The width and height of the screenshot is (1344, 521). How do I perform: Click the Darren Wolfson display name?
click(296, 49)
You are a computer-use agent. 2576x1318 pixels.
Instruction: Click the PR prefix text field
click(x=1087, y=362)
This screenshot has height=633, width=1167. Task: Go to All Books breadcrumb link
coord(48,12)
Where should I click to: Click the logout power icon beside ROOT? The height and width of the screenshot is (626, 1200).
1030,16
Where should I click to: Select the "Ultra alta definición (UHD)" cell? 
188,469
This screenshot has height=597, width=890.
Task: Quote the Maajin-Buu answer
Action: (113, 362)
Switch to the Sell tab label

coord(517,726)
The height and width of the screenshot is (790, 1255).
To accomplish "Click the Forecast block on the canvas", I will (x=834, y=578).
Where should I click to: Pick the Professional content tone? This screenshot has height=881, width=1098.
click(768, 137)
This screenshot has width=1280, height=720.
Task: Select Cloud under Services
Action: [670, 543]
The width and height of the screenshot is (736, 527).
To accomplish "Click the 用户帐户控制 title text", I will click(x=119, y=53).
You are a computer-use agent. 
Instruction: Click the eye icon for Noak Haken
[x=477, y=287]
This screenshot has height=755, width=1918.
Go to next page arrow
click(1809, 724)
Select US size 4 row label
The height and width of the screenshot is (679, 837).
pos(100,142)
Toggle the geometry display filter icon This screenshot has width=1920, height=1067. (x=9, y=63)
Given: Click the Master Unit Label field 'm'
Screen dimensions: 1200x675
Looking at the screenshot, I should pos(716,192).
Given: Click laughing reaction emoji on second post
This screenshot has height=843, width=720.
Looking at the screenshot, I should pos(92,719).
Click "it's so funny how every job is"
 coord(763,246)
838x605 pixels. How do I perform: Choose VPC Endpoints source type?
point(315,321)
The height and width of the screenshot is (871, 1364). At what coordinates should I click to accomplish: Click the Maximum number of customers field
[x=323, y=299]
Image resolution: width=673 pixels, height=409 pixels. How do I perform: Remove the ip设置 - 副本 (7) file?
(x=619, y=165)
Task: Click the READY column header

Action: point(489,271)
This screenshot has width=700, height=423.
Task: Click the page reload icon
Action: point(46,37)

→ PROMPT
In the records above, find every line that contains the word "computer" and copy it.

→ ANSWER TO THIS EXERCISE
You are a computer-use agent. 2576x1318 pixels.
You are a computer-use agent. 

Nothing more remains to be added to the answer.